▸ **Work order**: Nothing below is to be printed except the lines between the line holding "Task: Share post on Reddit alien icon" and the line holding "Click the 27K", inclusive, each exactly as it appears.

Pixel coordinate grounding data
▬▬▬▬▬▬▬▬▬▬
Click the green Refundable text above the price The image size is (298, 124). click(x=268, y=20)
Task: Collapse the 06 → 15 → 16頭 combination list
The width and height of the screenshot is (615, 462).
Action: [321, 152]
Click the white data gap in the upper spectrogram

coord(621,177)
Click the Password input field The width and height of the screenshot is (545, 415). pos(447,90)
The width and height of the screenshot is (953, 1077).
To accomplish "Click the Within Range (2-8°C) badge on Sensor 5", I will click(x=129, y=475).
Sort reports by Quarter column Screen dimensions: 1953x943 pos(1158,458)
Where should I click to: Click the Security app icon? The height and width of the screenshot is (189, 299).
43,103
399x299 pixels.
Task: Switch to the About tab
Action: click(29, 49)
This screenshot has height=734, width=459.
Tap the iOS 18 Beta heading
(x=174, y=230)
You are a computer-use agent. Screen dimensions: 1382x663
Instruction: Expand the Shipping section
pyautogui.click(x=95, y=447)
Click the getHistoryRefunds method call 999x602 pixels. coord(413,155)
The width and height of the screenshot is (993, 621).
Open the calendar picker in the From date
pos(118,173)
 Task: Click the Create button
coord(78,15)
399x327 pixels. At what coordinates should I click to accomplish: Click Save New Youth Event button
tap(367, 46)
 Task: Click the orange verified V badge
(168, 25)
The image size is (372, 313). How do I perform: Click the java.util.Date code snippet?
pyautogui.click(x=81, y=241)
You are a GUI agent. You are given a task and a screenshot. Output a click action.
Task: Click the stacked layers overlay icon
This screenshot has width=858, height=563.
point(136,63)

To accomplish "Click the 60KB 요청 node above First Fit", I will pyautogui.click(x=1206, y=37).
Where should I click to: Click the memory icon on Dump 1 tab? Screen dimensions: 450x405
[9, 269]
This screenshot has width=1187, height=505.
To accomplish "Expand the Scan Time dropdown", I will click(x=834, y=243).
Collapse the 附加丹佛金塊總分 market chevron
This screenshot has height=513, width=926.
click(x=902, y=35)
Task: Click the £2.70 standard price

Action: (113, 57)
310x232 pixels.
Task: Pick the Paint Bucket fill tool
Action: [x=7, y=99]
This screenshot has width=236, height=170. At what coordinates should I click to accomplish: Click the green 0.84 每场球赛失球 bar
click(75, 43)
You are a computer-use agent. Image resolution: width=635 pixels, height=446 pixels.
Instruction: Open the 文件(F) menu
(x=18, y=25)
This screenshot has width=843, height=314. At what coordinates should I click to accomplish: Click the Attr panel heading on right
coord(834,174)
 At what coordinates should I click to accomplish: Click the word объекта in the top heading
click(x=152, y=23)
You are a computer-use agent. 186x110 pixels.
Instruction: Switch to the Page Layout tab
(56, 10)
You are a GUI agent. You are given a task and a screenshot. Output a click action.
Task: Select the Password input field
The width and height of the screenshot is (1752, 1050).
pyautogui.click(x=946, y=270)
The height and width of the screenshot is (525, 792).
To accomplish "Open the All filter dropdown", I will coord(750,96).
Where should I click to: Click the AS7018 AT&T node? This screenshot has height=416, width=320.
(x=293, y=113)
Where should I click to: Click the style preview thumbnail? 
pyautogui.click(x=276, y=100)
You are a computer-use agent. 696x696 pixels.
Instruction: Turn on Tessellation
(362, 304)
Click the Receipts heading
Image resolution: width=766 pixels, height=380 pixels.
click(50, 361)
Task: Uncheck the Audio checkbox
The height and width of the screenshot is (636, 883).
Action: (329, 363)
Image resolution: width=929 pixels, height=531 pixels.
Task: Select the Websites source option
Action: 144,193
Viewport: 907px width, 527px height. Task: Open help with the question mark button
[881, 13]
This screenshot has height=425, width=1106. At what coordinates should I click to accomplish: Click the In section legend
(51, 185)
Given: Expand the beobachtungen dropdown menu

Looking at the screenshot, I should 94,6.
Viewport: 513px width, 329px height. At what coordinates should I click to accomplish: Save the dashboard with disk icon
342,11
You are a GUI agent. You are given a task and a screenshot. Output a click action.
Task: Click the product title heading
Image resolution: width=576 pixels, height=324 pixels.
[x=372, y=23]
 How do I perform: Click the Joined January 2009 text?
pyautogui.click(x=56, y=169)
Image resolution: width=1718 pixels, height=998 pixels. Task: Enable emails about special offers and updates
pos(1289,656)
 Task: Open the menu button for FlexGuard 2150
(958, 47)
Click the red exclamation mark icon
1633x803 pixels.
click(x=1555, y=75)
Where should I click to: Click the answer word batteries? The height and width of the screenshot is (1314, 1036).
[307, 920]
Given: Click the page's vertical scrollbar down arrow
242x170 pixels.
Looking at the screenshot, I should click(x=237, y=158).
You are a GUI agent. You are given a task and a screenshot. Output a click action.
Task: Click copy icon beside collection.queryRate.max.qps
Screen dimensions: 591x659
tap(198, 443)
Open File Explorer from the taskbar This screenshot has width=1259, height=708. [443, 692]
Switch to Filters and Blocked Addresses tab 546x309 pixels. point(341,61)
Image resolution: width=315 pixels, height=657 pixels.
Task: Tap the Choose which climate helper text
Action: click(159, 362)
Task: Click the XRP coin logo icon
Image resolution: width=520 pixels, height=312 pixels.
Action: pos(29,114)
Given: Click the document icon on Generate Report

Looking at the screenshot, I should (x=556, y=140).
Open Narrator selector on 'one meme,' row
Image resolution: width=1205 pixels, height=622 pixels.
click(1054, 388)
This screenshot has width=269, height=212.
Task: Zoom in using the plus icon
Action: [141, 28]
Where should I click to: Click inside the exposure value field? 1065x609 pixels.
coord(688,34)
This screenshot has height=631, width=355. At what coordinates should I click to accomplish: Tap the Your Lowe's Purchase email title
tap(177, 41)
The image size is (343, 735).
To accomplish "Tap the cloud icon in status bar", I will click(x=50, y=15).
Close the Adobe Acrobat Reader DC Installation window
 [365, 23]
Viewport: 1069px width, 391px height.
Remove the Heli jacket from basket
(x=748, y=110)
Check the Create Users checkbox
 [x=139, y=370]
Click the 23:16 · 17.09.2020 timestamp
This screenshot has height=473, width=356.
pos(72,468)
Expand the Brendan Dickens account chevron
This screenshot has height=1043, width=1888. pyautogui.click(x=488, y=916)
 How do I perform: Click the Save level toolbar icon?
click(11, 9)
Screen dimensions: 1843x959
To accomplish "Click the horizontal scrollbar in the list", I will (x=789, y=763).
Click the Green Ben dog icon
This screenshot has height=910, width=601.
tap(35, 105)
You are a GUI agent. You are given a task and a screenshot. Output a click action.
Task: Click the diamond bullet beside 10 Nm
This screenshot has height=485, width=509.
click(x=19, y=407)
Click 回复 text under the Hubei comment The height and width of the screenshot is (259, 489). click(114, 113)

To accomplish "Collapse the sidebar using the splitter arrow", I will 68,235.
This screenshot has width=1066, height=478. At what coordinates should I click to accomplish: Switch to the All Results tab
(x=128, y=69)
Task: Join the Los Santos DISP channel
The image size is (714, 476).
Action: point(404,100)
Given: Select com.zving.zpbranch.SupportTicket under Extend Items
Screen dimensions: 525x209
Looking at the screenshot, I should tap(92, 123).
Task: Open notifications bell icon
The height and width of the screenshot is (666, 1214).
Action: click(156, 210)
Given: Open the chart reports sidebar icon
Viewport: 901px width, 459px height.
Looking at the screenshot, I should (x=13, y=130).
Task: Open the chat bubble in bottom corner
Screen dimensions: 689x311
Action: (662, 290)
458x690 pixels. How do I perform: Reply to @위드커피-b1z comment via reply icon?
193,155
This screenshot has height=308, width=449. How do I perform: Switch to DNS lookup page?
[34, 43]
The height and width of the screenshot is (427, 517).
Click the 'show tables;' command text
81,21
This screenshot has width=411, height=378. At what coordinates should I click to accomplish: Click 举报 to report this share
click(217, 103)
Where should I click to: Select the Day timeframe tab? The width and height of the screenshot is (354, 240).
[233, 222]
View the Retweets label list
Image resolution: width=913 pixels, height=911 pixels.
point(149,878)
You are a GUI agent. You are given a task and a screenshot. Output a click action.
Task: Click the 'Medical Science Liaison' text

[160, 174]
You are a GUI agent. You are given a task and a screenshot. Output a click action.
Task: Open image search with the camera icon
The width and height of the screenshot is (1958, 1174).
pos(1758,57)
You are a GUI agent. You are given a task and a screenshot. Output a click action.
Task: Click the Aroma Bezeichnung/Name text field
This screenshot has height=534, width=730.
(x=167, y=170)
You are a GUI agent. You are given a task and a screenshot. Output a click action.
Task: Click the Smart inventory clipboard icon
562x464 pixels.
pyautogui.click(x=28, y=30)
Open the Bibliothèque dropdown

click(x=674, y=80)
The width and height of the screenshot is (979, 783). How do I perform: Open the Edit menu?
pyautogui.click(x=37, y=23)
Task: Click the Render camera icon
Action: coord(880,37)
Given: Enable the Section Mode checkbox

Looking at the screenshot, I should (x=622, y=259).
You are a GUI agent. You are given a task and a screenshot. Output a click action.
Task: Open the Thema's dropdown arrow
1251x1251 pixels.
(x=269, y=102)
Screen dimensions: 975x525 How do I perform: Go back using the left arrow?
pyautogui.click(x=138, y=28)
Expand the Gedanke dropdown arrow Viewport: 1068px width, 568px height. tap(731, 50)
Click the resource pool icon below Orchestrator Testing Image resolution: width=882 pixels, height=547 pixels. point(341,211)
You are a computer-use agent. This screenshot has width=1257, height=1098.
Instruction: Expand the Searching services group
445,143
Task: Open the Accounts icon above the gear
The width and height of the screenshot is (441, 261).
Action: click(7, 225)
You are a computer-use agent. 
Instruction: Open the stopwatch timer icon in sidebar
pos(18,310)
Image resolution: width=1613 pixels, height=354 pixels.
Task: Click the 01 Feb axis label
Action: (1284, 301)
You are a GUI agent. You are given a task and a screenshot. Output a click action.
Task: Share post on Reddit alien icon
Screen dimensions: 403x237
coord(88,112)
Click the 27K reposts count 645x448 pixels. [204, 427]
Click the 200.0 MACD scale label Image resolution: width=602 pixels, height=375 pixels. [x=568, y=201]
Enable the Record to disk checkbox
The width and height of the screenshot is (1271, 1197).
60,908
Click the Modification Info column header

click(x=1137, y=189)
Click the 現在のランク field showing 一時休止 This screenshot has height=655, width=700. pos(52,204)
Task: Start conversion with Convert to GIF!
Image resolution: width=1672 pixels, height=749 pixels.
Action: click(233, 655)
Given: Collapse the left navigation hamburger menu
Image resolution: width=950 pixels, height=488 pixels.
▬▬▬▬▬▬▬▬▬▬
▸ **Written response**:
Task: Share post on Reddit alien icon
Screen dimensions: 403x237
coord(88,112)
Click the 27K reposts count 645x448 pixels. [204, 427]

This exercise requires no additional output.